### Material for this exercise ###

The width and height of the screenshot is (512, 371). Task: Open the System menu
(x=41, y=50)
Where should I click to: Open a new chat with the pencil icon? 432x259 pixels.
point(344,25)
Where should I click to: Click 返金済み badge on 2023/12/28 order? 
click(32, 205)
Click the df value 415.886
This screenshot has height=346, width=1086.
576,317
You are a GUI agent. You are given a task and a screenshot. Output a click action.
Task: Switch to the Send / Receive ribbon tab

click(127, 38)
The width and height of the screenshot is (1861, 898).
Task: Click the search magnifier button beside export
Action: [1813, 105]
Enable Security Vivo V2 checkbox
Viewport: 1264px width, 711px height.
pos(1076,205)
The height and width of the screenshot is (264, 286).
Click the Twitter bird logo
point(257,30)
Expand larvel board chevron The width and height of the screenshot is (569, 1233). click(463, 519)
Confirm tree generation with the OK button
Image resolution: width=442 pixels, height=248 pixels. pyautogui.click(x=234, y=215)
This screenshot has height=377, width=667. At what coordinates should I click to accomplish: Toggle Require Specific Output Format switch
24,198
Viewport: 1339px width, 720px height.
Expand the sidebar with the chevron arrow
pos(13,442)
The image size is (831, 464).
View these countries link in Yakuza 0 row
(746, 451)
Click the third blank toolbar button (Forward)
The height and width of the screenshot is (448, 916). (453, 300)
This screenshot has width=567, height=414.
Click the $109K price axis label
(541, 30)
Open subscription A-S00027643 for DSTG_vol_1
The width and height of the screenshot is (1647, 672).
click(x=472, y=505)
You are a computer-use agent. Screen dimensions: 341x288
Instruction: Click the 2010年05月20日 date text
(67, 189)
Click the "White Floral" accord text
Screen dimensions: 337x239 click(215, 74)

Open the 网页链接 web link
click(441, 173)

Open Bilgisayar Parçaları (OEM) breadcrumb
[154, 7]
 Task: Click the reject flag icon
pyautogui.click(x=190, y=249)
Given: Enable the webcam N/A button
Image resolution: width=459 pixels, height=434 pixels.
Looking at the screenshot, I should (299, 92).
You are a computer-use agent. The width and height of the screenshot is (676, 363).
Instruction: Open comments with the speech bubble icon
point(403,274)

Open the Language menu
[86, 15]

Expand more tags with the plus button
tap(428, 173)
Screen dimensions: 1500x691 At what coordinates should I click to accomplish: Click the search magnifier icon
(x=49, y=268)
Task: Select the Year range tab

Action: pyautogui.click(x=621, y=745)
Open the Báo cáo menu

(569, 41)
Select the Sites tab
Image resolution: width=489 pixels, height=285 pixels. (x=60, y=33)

###

[Task directions] The records above should be repeated exactly. Print them all.

[Solution]
The width and height of the screenshot is (512, 371). Task: Open the System menu
(x=41, y=50)
Where should I click to: Open a new chat with the pencil icon? 432x259 pixels.
point(344,25)
Where should I click to: Click 返金済み badge on 2023/12/28 order? 
click(32, 205)
Click the df value 415.886
This screenshot has height=346, width=1086.
576,317
You are a GUI agent. You are given a task and a screenshot. Output a click action.
Task: Switch to the Send / Receive ribbon tab

click(127, 38)
The width and height of the screenshot is (1861, 898).
Task: Click the search magnifier button beside export
Action: [1813, 105]
Enable Security Vivo V2 checkbox
Viewport: 1264px width, 711px height.
pos(1076,205)
The height and width of the screenshot is (264, 286).
Click the Twitter bird logo
point(257,30)
Expand larvel board chevron The width and height of the screenshot is (569, 1233). click(463, 519)
Confirm tree generation with the OK button
Image resolution: width=442 pixels, height=248 pixels. pyautogui.click(x=234, y=215)
This screenshot has height=377, width=667. At what coordinates should I click to accomplish: Toggle Require Specific Output Format switch
24,198
Viewport: 1339px width, 720px height.
Expand the sidebar with the chevron arrow
pos(13,442)
The image size is (831, 464).
View these countries link in Yakuza 0 row
(746, 451)
Click the third blank toolbar button (Forward)
The height and width of the screenshot is (448, 916). (453, 300)
This screenshot has width=567, height=414.
Click the $109K price axis label
(541, 30)
Open subscription A-S00027643 for DSTG_vol_1
The width and height of the screenshot is (1647, 672).
click(x=472, y=505)
You are a computer-use agent. Screen dimensions: 341x288
Instruction: Click the 2010年05月20日 date text
(67, 189)
Click the "White Floral" accord text
Screen dimensions: 337x239 click(215, 74)

Open the 网页链接 web link
click(441, 173)

Open Bilgisayar Parçaları (OEM) breadcrumb
[154, 7]
 Task: Click the reject flag icon
pyautogui.click(x=190, y=249)
Given: Enable the webcam N/A button
Image resolution: width=459 pixels, height=434 pixels.
Looking at the screenshot, I should (299, 92).
You are a computer-use agent. The width and height of the screenshot is (676, 363).
Instruction: Open comments with the speech bubble icon
point(403,274)

Open the Language menu
[86, 15]

Expand more tags with the plus button
tap(428, 173)
Screen dimensions: 1500x691 At what coordinates should I click to accomplish: Click the search magnifier icon
(x=49, y=268)
Task: Select the Year range tab

Action: pyautogui.click(x=621, y=745)
Open the Báo cáo menu

(569, 41)
Select the Sites tab
Image resolution: width=489 pixels, height=285 pixels. (x=60, y=33)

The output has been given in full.